START INFORMATION
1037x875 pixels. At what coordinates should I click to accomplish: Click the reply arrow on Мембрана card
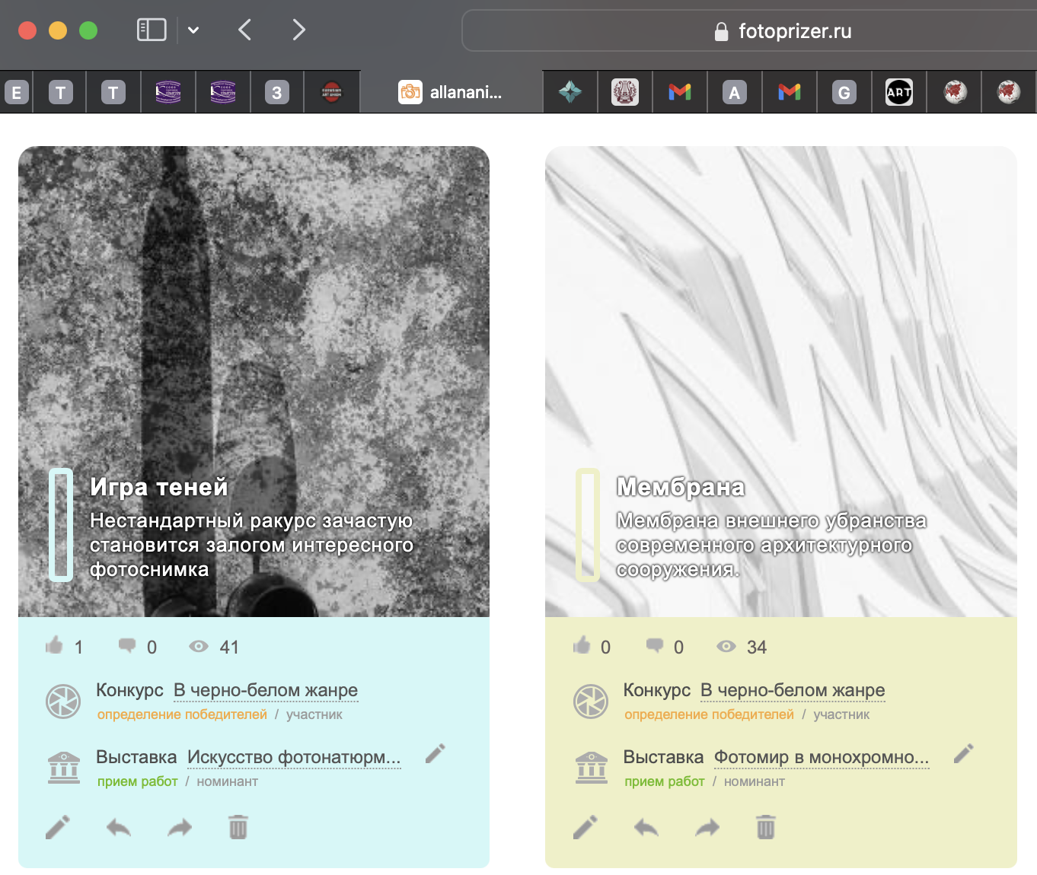coord(646,827)
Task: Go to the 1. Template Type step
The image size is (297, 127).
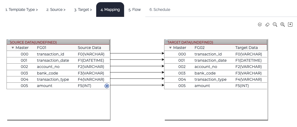Action: tap(21, 10)
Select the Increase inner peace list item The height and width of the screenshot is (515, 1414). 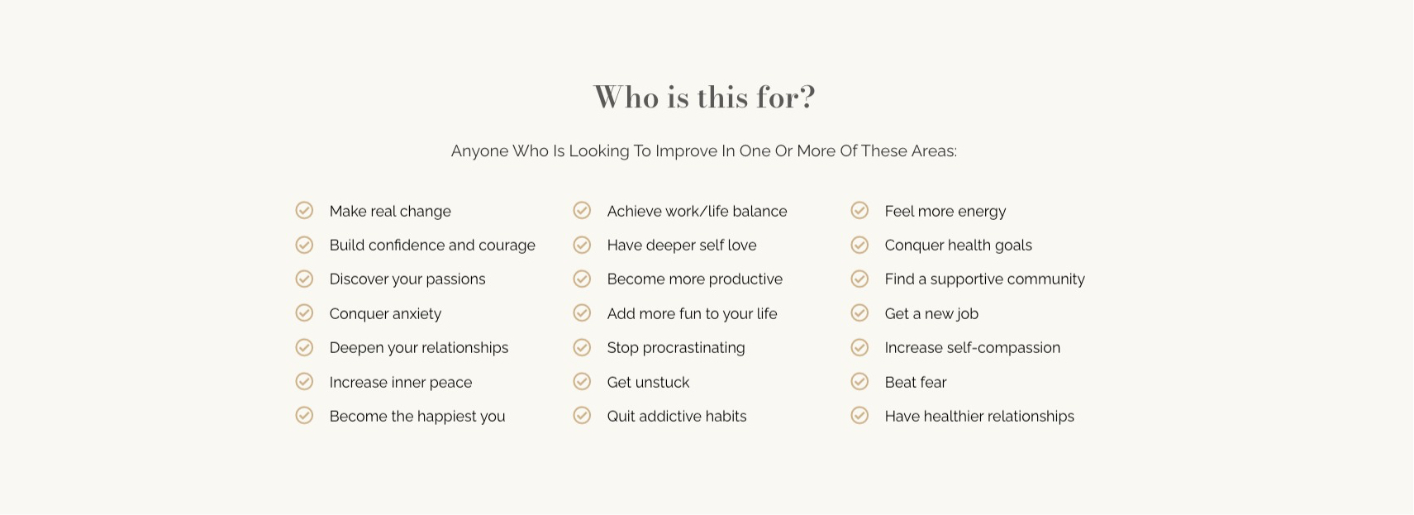pyautogui.click(x=401, y=383)
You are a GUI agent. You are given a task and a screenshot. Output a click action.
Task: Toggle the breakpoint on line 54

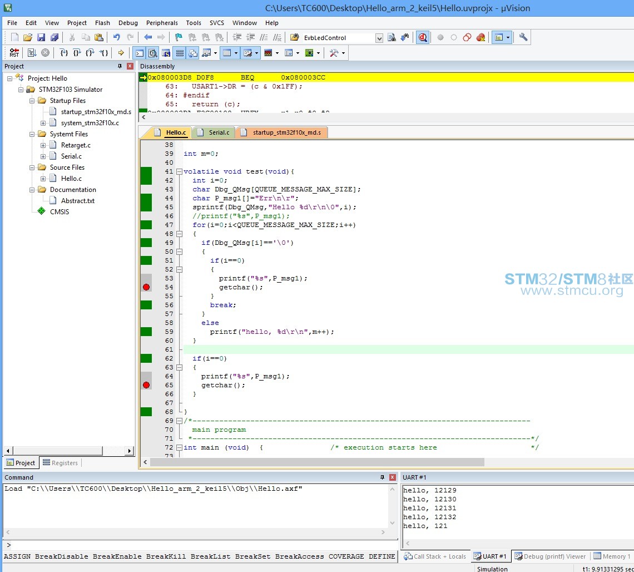click(x=146, y=287)
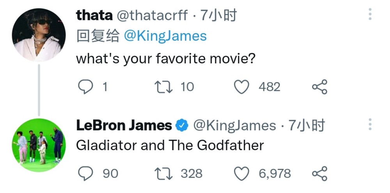390x193 pixels.
Task: Open the @KingJames mention link
Action: tap(165, 36)
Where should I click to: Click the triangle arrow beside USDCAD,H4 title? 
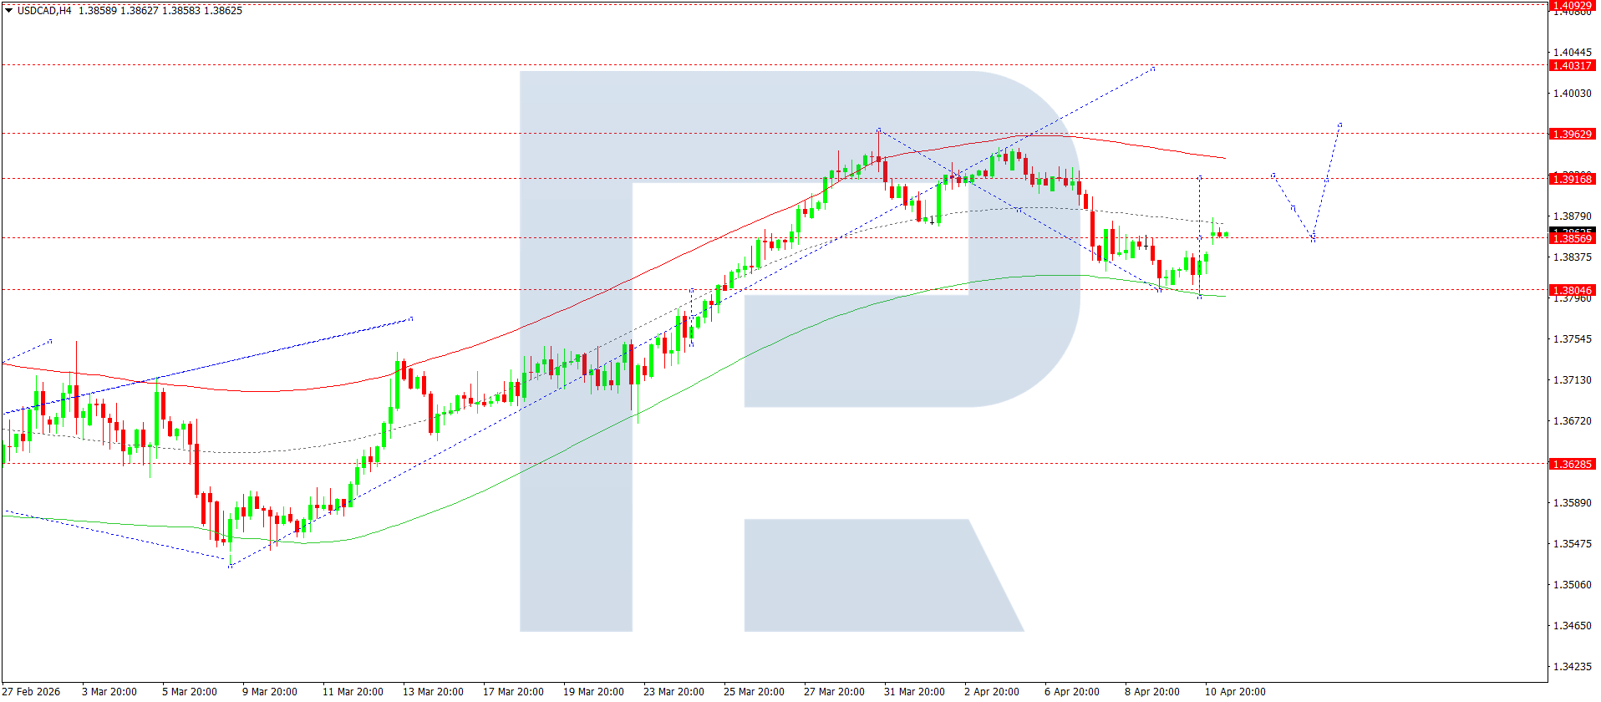[8, 11]
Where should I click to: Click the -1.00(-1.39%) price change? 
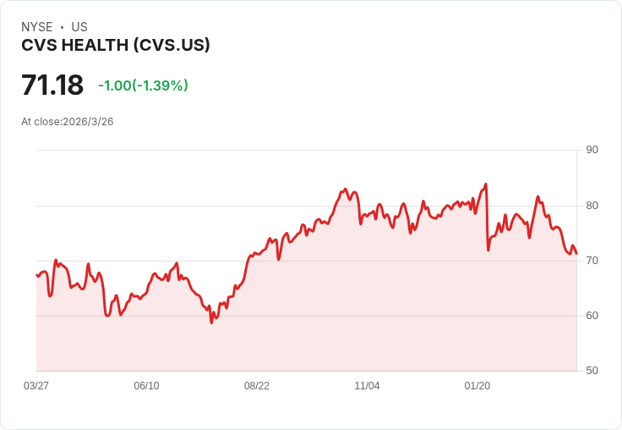click(143, 85)
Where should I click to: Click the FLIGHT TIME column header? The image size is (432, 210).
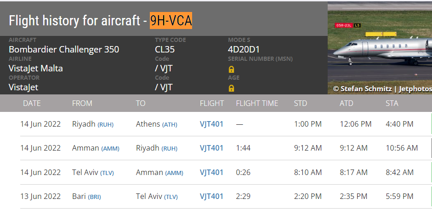pos(257,103)
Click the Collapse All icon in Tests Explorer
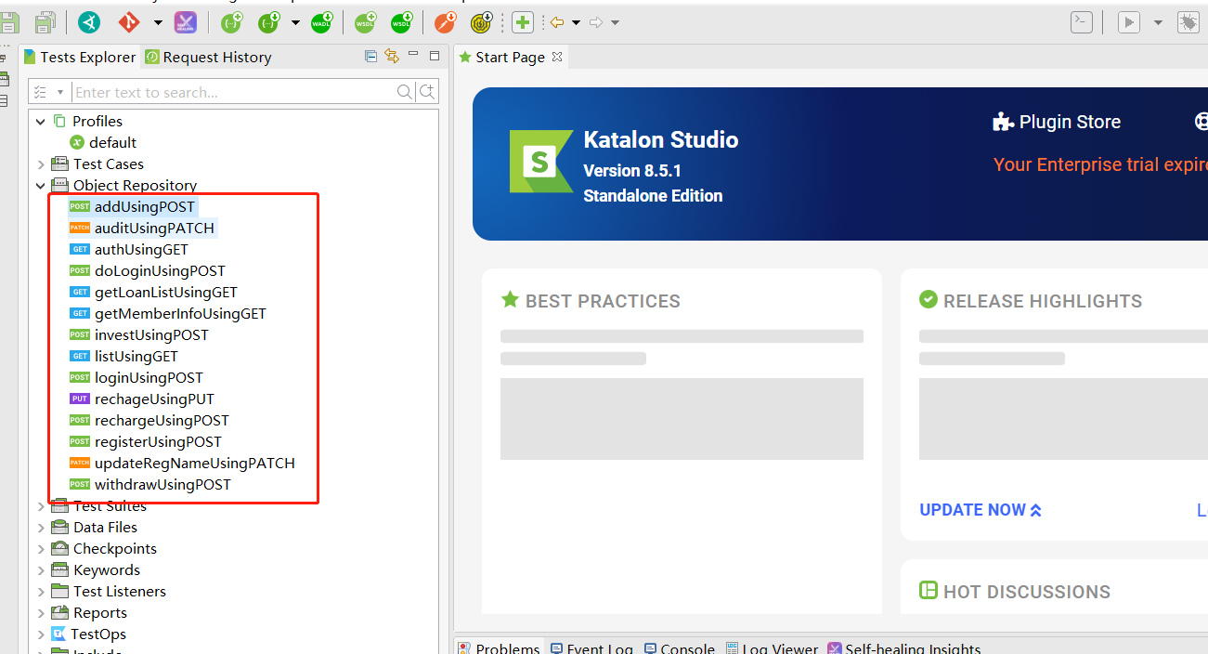Screen dimensions: 1208x654 coord(371,57)
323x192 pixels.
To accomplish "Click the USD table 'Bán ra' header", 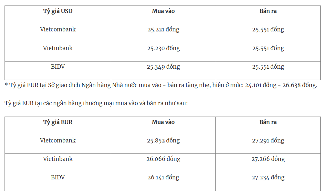I will tap(268, 11).

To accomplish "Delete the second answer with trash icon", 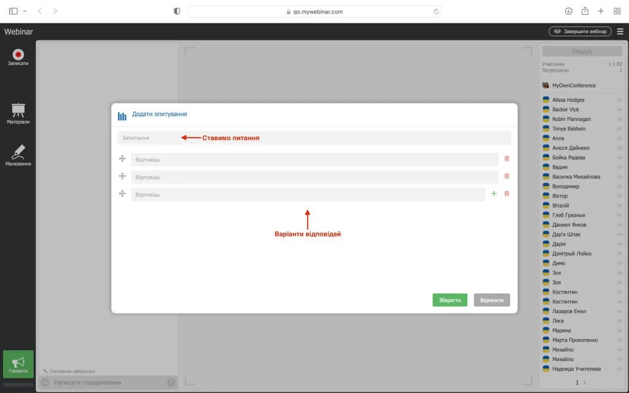I will tap(507, 176).
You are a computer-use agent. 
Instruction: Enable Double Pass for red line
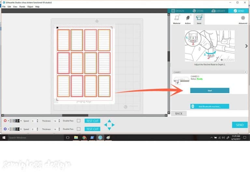click(79, 121)
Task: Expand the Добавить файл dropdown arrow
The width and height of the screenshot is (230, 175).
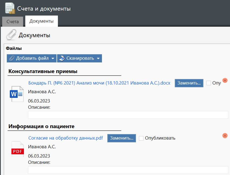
END INFORMATION
_PROBLEM TO SOLVE:_ Look for the word "agent". Copy out every line of the data that has it.

_THE ANSWER:_
You are a GUI agent. You are given a task and a screenshot. Output a click action.
You are a computer-use agent. 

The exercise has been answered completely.